The Quads respond well to better power and I encourage any owner to experiment. Of the two power cords I was able to try, the JPS Labs Aluminata was my preference but at one-third of the price of an Aluminata, the LessLoss DFPC Signature is still worthy of consideration.
The ESL speakers come with threaded flat feet and threaded heavy-duty cones. Thick brass locking rings are also supplied so the speakers can be adjusted for level/height and then securely locked in place. Unfortunately the cones were more appropriate for use on bare floors with floor disks (not provided) underneath. The cones were too large in diameter to pierce carpet and padding. My experience with cones that don’t penetrate to the sub-floor is they are of no value in that application. Because my floors are carpeted I used the flat feet. Both the feet and cones have a shiny gold-colored, jewelry finish that would look attractive in exposed applications.

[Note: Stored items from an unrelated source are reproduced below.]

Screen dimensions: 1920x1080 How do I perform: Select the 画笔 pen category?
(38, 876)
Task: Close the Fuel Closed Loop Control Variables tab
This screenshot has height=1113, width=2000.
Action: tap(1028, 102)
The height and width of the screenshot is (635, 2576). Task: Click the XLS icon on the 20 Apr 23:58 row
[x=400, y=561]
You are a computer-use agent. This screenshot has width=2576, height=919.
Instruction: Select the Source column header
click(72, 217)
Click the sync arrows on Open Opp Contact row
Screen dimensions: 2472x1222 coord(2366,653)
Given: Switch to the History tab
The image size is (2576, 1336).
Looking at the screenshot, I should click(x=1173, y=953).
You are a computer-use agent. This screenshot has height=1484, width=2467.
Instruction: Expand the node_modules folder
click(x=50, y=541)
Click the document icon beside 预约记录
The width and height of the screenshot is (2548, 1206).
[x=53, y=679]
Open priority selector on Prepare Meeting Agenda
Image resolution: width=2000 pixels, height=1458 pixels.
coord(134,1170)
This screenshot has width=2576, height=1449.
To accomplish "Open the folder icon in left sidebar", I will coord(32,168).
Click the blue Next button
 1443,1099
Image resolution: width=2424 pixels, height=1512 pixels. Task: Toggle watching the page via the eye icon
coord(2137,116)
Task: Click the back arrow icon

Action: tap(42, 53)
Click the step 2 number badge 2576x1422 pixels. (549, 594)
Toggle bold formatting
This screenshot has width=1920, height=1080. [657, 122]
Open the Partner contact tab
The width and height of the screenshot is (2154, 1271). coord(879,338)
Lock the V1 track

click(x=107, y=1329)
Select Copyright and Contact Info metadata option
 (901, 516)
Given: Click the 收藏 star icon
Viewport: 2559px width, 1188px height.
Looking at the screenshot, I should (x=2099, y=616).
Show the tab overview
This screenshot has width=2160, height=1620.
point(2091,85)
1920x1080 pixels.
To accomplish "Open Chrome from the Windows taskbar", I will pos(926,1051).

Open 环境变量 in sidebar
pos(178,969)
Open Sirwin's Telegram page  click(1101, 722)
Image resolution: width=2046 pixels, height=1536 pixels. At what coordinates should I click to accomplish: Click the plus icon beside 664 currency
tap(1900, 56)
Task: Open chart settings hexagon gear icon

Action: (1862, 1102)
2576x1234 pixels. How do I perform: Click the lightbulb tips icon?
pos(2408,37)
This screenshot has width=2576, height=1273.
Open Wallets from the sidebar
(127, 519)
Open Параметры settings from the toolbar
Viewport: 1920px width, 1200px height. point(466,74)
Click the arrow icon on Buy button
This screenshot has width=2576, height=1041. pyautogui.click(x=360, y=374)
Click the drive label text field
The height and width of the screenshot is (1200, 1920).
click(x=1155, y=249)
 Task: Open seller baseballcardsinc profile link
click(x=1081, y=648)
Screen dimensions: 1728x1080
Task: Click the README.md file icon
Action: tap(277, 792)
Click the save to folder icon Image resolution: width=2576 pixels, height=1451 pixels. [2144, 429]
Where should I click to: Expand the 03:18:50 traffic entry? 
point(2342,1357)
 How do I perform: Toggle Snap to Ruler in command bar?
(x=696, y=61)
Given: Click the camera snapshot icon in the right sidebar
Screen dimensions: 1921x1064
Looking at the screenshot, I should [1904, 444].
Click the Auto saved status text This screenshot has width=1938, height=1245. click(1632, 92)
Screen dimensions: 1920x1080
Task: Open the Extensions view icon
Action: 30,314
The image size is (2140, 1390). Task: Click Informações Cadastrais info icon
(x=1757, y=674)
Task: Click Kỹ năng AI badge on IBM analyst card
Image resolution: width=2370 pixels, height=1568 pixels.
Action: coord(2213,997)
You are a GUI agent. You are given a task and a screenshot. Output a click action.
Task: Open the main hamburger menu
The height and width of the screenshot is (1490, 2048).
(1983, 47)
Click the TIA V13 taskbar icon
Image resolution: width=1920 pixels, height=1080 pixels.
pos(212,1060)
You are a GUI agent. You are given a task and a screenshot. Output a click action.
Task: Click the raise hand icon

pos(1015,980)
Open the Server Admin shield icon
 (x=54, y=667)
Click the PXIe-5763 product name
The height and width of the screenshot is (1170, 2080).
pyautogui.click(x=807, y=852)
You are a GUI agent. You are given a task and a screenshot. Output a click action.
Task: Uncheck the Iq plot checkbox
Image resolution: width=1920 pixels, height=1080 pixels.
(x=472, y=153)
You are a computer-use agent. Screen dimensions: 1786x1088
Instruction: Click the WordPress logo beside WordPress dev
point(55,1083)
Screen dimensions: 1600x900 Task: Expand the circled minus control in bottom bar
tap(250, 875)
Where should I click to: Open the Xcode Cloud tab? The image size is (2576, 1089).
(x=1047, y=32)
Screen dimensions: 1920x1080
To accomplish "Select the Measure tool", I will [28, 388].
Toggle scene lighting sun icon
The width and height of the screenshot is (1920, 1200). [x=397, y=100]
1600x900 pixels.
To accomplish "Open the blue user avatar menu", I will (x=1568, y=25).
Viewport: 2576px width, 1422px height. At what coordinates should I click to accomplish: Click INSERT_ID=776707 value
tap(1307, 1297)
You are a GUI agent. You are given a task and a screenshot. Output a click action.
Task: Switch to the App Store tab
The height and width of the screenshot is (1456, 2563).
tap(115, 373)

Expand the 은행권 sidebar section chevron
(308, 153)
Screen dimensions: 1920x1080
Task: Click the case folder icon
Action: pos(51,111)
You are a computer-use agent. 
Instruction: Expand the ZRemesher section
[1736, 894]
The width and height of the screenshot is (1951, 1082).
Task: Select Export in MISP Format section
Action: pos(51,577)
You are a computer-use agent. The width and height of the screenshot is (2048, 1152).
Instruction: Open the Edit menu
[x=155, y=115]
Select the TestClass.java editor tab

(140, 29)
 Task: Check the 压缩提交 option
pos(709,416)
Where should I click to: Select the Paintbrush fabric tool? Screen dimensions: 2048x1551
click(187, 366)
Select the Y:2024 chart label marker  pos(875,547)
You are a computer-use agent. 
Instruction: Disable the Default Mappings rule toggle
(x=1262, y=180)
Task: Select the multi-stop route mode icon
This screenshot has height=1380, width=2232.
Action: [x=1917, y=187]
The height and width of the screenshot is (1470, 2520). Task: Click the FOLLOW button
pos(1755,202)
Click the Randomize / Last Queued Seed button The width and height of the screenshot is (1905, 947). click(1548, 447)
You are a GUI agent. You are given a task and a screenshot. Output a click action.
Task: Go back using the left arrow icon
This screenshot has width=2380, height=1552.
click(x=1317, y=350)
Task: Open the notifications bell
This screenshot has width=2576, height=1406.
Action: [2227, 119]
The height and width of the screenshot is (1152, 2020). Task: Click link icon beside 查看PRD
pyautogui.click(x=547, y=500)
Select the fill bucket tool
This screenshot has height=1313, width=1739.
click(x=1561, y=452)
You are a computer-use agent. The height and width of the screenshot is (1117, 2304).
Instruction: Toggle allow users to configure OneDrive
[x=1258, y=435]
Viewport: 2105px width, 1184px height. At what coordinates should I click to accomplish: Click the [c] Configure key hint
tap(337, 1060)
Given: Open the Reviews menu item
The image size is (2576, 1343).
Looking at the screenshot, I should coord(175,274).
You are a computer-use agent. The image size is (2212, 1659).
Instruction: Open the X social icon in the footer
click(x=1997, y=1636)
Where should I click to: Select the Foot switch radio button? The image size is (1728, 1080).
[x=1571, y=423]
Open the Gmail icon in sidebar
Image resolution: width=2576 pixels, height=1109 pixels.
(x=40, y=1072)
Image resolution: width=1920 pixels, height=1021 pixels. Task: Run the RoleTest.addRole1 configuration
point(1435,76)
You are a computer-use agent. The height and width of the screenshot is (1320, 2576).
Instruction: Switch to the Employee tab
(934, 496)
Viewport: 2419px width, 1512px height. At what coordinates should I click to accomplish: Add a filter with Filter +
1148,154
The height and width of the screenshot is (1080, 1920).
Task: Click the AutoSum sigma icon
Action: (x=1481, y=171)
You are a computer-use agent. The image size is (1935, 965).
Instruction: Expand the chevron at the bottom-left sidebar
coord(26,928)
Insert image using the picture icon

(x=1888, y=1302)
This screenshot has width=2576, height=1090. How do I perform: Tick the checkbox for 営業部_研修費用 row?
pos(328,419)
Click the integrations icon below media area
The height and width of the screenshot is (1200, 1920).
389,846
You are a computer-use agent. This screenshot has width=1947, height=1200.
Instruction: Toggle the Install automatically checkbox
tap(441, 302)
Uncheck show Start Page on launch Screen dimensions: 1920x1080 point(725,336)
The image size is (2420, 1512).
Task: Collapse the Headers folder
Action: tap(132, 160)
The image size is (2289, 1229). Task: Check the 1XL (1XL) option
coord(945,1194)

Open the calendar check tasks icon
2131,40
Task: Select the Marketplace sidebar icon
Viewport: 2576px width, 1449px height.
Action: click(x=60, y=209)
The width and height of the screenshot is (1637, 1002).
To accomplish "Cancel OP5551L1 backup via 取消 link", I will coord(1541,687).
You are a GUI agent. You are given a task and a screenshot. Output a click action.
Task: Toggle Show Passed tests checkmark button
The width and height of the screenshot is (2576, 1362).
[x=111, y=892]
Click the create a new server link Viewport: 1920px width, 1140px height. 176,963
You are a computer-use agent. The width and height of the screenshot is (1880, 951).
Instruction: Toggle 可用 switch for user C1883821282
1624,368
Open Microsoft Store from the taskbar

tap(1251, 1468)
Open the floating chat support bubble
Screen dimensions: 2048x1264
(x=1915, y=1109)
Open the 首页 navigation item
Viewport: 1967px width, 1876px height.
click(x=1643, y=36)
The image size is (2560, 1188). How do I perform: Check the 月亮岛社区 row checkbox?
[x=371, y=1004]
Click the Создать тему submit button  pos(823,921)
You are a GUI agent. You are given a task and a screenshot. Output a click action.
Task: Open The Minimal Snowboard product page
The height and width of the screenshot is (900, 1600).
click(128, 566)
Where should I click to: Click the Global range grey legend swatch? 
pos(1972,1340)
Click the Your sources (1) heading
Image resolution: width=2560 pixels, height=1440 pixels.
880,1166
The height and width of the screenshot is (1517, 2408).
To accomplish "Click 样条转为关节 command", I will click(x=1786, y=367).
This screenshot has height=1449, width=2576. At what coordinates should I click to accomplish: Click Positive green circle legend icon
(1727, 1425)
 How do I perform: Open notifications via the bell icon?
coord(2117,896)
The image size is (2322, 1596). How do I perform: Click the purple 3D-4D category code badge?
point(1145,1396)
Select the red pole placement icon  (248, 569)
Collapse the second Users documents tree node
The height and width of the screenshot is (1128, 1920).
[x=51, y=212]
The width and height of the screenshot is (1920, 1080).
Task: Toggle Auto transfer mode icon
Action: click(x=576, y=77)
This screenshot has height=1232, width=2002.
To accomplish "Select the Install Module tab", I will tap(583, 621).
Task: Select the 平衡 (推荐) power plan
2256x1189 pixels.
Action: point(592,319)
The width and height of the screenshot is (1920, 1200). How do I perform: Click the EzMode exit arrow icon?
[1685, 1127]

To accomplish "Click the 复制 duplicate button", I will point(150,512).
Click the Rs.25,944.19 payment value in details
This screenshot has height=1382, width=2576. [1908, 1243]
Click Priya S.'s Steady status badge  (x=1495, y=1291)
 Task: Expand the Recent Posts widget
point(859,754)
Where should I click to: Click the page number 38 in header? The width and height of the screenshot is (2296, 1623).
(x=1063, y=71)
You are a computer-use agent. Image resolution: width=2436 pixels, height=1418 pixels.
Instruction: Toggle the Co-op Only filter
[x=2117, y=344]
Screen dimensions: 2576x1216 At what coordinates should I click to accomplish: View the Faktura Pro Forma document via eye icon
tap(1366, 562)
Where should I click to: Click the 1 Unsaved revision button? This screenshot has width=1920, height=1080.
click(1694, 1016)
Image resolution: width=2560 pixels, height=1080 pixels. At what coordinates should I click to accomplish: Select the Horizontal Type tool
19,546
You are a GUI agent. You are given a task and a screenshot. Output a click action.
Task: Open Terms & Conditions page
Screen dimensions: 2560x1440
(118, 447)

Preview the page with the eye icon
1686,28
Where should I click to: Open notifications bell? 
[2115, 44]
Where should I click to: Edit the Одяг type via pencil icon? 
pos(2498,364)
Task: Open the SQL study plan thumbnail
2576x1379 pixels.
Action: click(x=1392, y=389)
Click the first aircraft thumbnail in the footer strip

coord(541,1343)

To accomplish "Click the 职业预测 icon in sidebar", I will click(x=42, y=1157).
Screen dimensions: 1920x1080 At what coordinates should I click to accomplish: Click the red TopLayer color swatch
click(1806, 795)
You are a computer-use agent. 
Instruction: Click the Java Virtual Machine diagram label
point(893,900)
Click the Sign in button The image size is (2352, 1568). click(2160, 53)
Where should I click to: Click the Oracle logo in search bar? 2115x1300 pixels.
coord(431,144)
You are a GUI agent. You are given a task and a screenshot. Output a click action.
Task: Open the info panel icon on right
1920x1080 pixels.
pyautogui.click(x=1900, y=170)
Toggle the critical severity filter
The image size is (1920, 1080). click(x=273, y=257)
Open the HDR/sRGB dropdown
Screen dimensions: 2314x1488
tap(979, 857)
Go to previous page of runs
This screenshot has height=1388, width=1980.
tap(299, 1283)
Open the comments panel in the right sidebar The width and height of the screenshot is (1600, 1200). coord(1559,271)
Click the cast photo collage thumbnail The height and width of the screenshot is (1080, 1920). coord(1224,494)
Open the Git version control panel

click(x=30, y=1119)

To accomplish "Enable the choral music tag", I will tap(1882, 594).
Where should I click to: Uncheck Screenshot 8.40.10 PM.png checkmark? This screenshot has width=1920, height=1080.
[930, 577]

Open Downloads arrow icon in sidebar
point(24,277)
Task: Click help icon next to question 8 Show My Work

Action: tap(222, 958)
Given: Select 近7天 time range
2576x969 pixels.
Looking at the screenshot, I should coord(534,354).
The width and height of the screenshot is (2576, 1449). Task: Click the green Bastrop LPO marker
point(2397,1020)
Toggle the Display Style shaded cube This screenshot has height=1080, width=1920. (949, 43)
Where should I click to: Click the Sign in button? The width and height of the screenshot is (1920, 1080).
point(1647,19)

I purchased different brass spikes that would penetrate my carpet and padding and anchor to my concrete floors. There was a slight improvement in bass and midbass definition but not nearly the amount I have experienced making the same change with dynamic driver speakers. The Quad-supplied flat feet had proven to be quite adequate on carpet. The spikes I added did raise the speaker bases 1.5” above the carpet thus providing a wildlife habitat for spiders and centipedes.
The final speaker position ended up with the speaker faces about 45” from the front wall and 48” between them. There was approximately 3” of toe in (measured from the front wall).